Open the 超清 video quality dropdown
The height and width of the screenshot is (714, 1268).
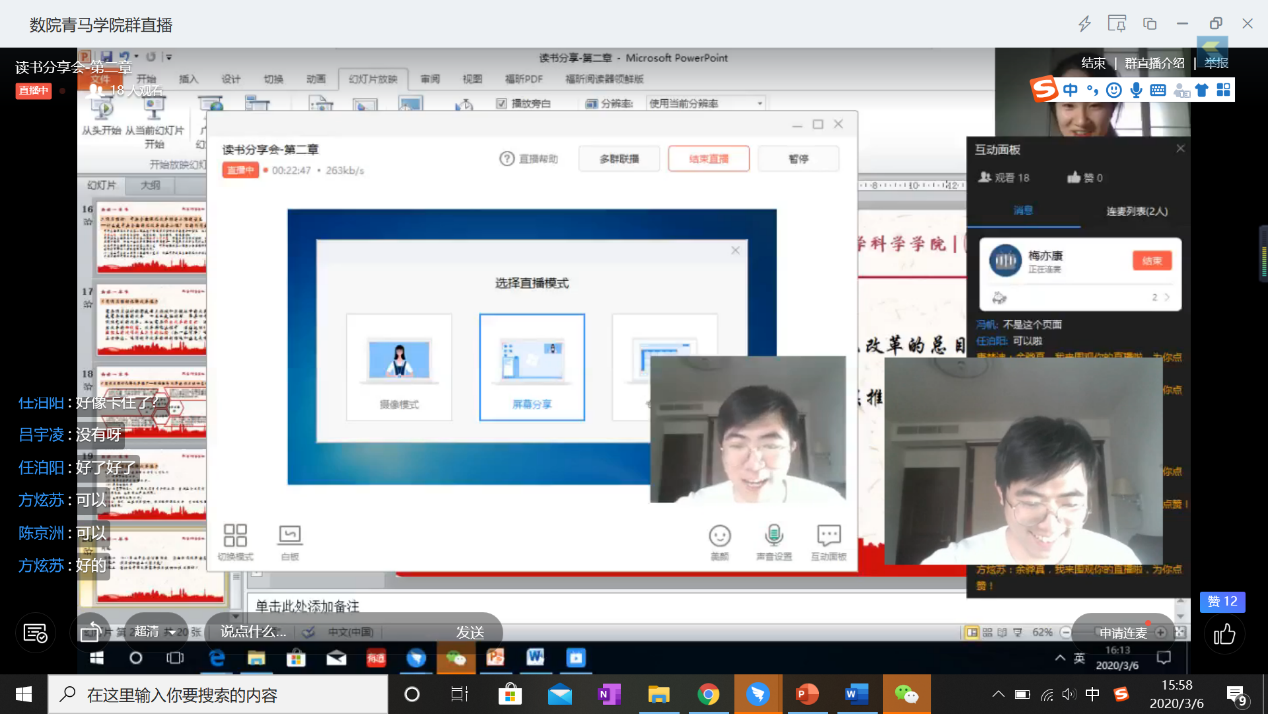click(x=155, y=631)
---
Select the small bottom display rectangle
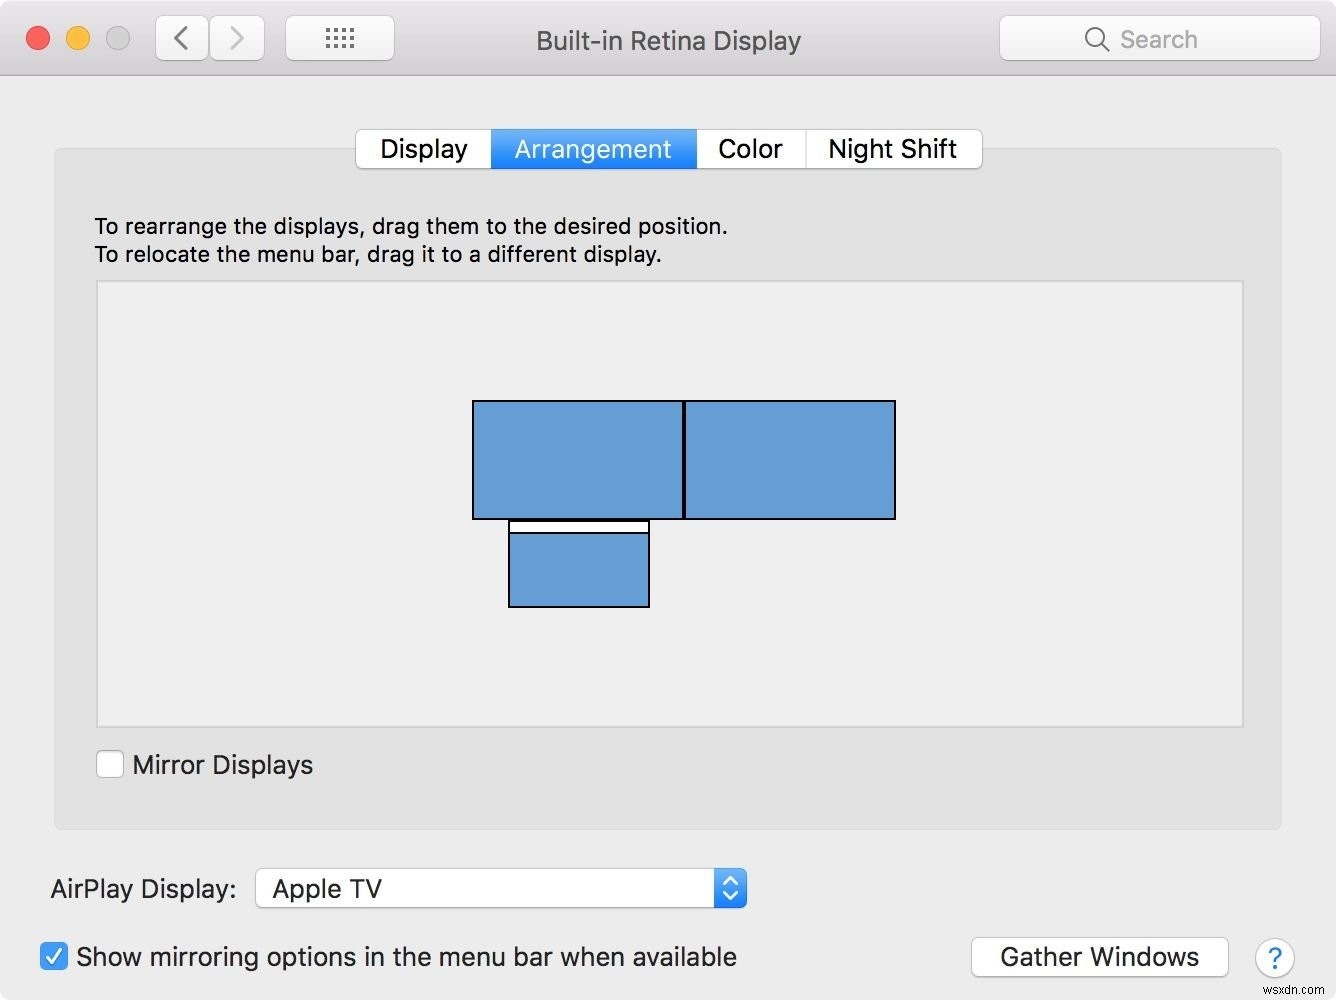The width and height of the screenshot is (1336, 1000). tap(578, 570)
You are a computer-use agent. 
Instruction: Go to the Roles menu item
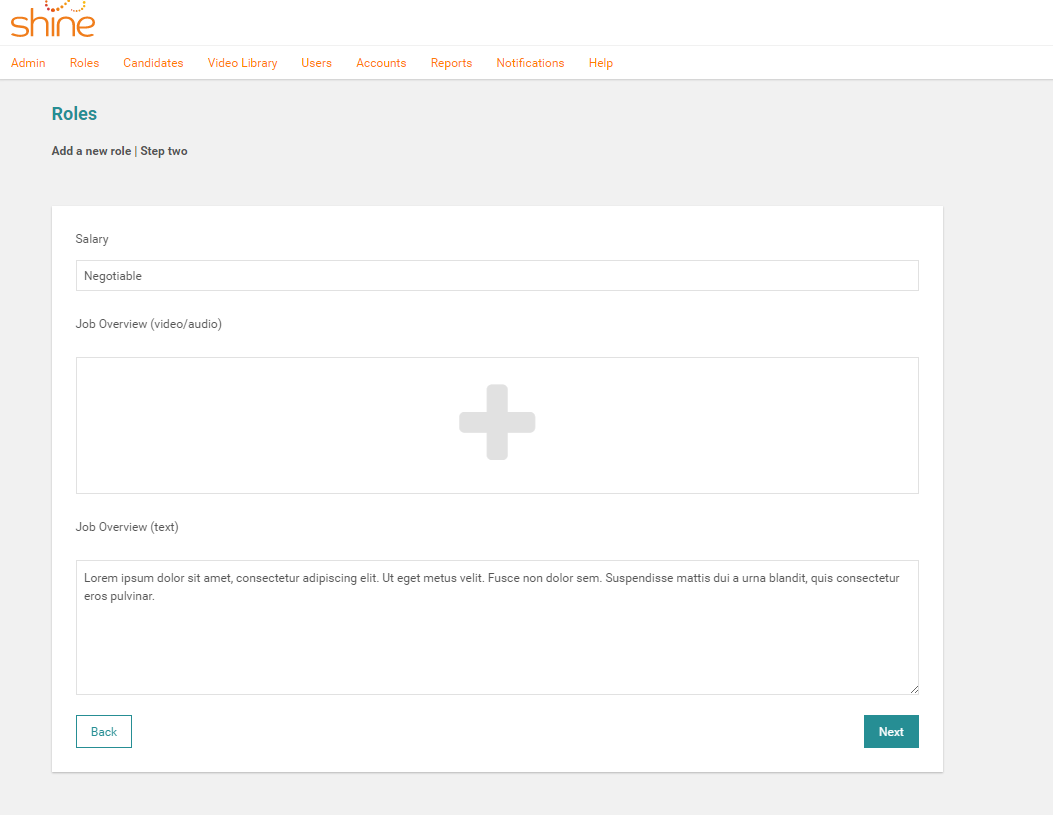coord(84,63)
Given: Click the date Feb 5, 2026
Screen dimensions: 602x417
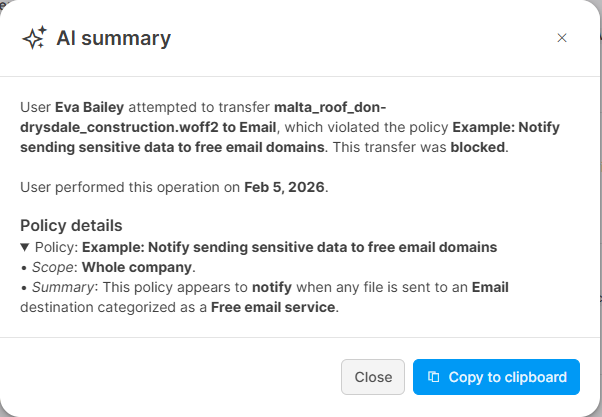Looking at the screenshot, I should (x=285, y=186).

#### DIRECTIVE:
Reproduce the lines from the one containing "Open the 超清 video quality dropdown" through the one containing "click(x=155, y=631)", inclusive, substituting "drop-down list" for "dropdown" and leaving everything else unchanged. Omit the pictures from your answer.

#### ANSWER TO THIS EXERCISE:
Open the 超清 video quality drop-down list
The height and width of the screenshot is (714, 1268).
click(x=155, y=631)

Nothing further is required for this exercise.